Matan a hombre por invadir un rancho

Foto Archivo

A las 12 del mediodía de ayer ingresó al ambulatorio de La Carucieña con dos disparos en la región lumbar, Naifer Javier Guerrero Escalona, de 21 años de edad. El suceso se registró en la comunidad Luz de Dios, de El Garabatal. Pasados treinta minutos del ingreso de Guerrero Escalona falleció, por las heridas sufridas.

En el centro médico del oeste la pareja sentimental del hombre suministró detalles de cómo acontecieron los hechos. Según su testimonio, ella se encontraba en el baño preparándose para salir con Guerrero. “Escuché una moto que llegó al rancho, inmediatamente escuché tres disparos, y me arrojé al suelo para evitar ser alcanzada por una bala. Al salir encontré a mi pareja tendido en el suelo”, dijo conmovida su concubina. Ella agregó que Guerrero trabajaba en un autolavado y que tenían tres semanas de vivir en el sector.

Unos vecinos ayudaron a llevar al malherido en un rapidito que prestó auxilio. Los médicos del ambulatorio hicieron todo lo posible por salvarle la vida, pero fue imposible.

“Dejé mi casa materna para hacer una nueva vida con Naifer”, dijo con lágrimas la mujer, que no quiso ser identificada por temor a represalias contra ella o alguno de sus familiares.

Las invasiones de terrenos para la construcción de viviendas es ocasión para continuos problemas entre los mismos habitantes. La ausencia de patrullaje convierte estos lugares en zona roja, donde el más fuerte controla, amenaza y hasta puede dar muerte a quien denuncie.

Los familiares del hombre asesinado prefieren dejarlo todo en las manos de Dios. “Estamos cansados de ver cómo matan a ser humanos inocentes y nadie hace nada. Y mucho menos si el asesinado es humilde”, dijo un familiar que por temor a ser fotografiado se tapó el rostro.

“Los organismos de seguridad tienen el deber de garantizar la vida de los ciudadanos y sobre todo de los más excluídos. Por estos lados nadie está tranquilo”, aseveró otra mujer que se encontraba cerca de la emergencia del ambulatorio.
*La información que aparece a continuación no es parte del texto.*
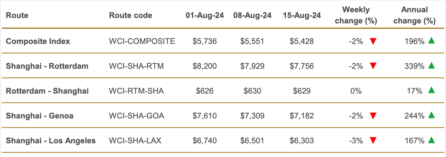Click the WCI-RTM-SHA route code

(x=136, y=91)
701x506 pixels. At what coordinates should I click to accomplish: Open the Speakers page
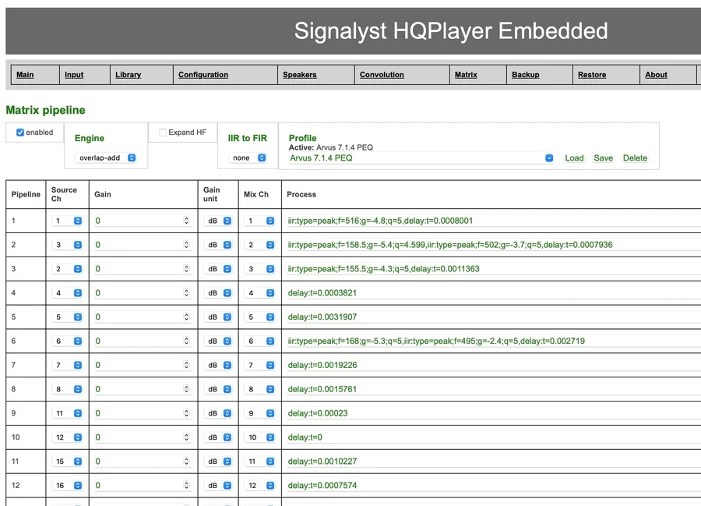click(x=299, y=75)
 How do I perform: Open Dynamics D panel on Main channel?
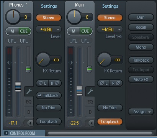[90, 112]
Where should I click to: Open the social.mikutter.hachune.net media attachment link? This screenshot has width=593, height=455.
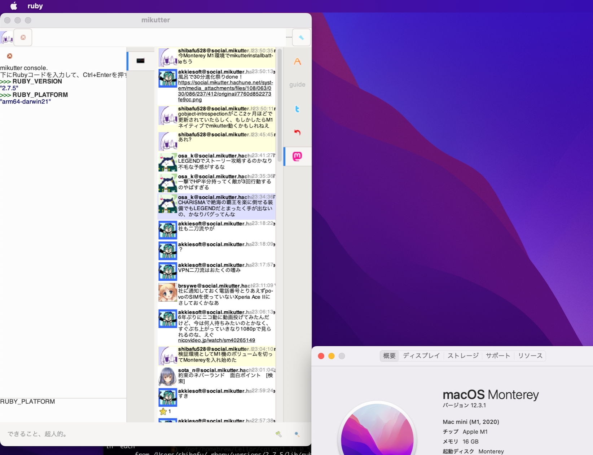pos(224,91)
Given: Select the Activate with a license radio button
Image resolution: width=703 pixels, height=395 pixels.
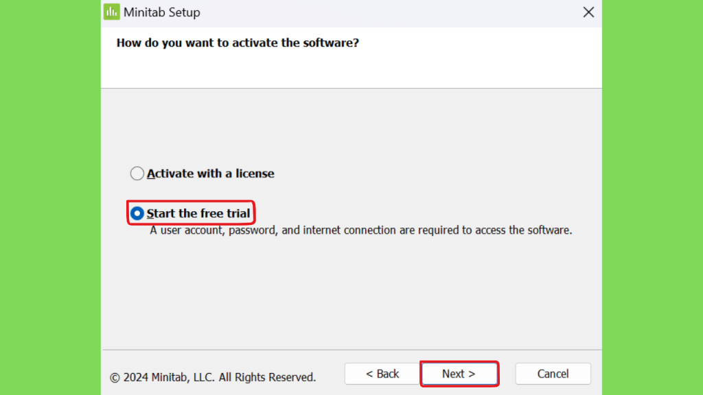Looking at the screenshot, I should coord(137,173).
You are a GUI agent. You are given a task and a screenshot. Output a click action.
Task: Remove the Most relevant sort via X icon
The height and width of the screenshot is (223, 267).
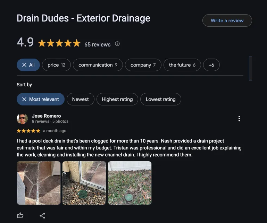[x=24, y=99]
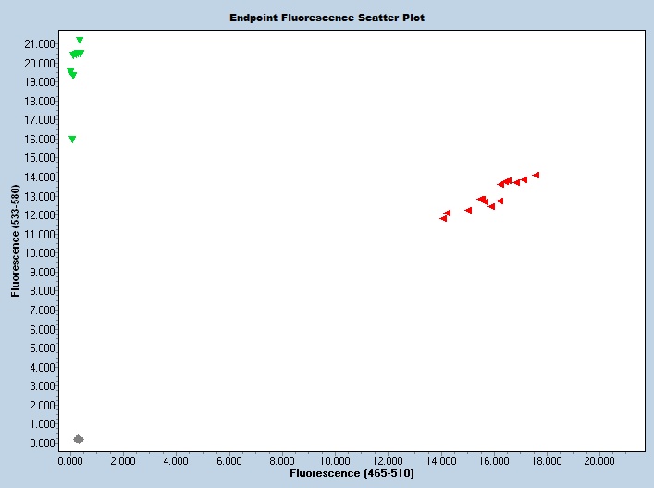
Task: Click the 20.000 tick label on x-axis
Action: (599, 458)
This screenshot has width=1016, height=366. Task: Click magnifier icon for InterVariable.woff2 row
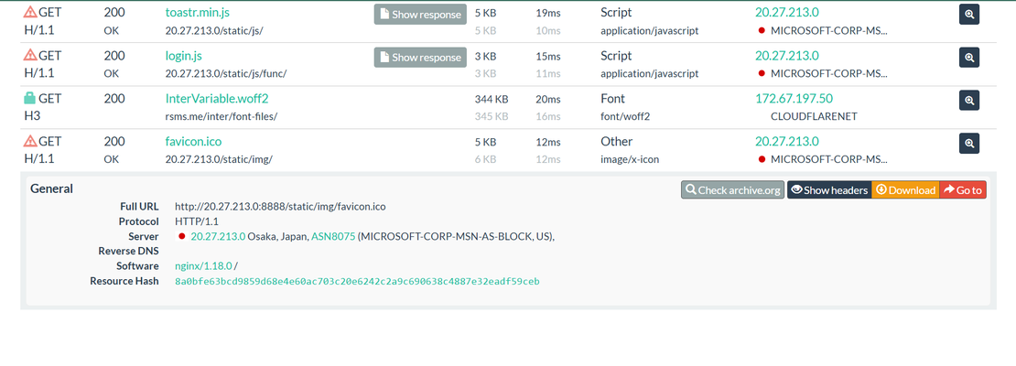pos(968,101)
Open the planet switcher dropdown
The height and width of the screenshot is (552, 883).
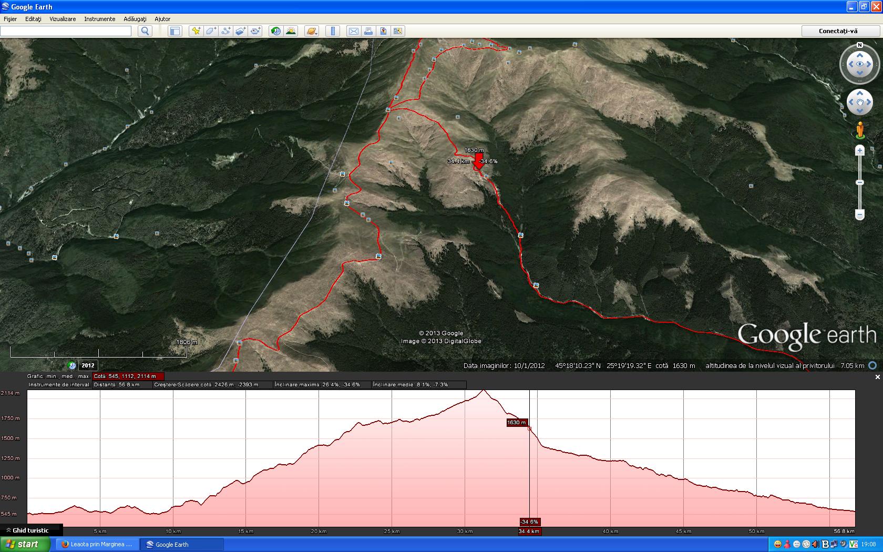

Indagando acerca de la causa del asesinato se pudo conocer que Guerrero recibió amenazas por parte de los dueños del rancho que él y su mujer habían invadido en días pasados. “Aparentemente todo marchaba muy bien hasta que una mujer, supuestamente dueña del rancho, nos advirtió que esto no se quedaría así”, puntualizó la mujer. Queda por parte del Cicpc investigar las verdaderas causas del hecho que enluta a una humilde familia del Oeste de Barquisimeto.